__Directions for this task__:
Print all the records exactly as they stand.
Segment Start: Information given
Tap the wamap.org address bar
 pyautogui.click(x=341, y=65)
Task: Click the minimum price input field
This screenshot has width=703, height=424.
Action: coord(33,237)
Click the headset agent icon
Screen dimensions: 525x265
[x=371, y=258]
Segment End: Information given
__Solution for this problem__:
Tap the wamap.org address bar
 pyautogui.click(x=341, y=65)
Task: Click the minimum price input field
This screenshot has width=703, height=424.
Action: coord(33,237)
Click the headset agent icon
Screen dimensions: 525x265
[x=371, y=258]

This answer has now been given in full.